▶ [Reading text]
########
Open FedGlz opened 1 year ago
Hi, I am joining the question. Same problem here
Cheers :)
Hi, I am encountering the problem as well.
I've reached out to Databricks to hopefully get a fresh set of SAS tokens for those storage accounts, or perhaps new accounts if needed.
Having the same issue, seems they didn't resolve it yet.
Any update on this. I also have the same block. Was working fine a few weeks ago. Returned to the course and now blocked on this security issue.
Thanks
Have the same issue starting from 1st lab and further. I would say that with such an issue the full course becomes to be completely useless. As I see the issue is already 4 months old. I am not sure if there is a hope to resolve issue in reasonable time. It means that all the people bought this course wasted their money and efforts.
I'm taking the same "Perform data science with Azure Databricks" online class through Coursera and encountered the same Databricks error in the notebook "1. Reading Data - CSV":
AzureException: hadoop_azure_shaded.com.microsoft.azure.storage.StorageException: Server failed to authenticate the request. Make sure the value of Authorization header is formed correctly including the signature.
Caused by: StorageException: Server failed to authenticate the request. Make sure the value of Authorization header is formed correctly including the signature.
After a LOT of research, trial and more errors, I was able to find and employ the following workaround:
csvFile = "abfss://<my-container>@<my-storage-account>.dfs.core.windows.net/pageviews_by_second.tsv"
tempDF = (spark.read .format("csv") .option("sep", "\t") .load(csvFile) )
Which ran without errors, and I was able to execute the rest of the cells in the notebook.
(I have to say I really love that "Diagnose Error" button in the bottom left corner of the notebook cell.)
My only challenge now is finding copies of the files (JSON, Parquet, etc.) in the rest of the notebooks. @joelhulen, is there an FTP site where the rest of these tutorial files are available?
Update: Azure Data Lake Storage Gen1 will be retired in 2024.
########
▶ [What you need to do] Condense the forum thread's paragraph that begins "Have the same issue starting from 1st lab" into a short bulleted list that keeps its main facts.

[Stored data]
########
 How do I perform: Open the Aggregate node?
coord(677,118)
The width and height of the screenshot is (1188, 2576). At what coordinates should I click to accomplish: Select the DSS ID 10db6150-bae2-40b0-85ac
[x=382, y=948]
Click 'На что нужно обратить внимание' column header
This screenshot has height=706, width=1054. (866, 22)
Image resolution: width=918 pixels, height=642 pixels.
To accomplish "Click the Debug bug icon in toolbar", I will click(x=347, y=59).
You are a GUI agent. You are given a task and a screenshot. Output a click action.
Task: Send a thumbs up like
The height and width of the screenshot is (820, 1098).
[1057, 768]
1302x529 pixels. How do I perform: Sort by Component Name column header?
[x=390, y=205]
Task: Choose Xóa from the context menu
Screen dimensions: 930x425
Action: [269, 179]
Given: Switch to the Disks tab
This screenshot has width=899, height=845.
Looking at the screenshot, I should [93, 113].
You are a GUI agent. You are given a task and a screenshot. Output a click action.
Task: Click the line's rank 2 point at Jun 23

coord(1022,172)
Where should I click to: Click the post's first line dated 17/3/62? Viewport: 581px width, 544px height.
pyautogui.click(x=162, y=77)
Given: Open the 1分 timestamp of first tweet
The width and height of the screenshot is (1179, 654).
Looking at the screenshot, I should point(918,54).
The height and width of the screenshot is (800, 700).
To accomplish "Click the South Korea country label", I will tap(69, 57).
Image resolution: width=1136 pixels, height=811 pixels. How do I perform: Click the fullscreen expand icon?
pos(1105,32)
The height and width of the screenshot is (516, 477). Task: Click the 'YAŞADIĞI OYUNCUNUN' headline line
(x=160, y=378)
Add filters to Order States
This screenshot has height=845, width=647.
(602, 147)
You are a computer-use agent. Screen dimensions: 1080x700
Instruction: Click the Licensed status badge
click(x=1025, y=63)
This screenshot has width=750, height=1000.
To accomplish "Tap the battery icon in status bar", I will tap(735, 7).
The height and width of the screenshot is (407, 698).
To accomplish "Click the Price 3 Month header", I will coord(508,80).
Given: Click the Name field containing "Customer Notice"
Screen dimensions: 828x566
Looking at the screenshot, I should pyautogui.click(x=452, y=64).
########
▶ [Output of the task]
- The same issue appears from the first lab onward.
- Because of it, the whole course becomes useless.
- The issue is already four months old, and a fix in reasonable time seems doubtful.
- Everyone who bought the course has wasted their money and effort.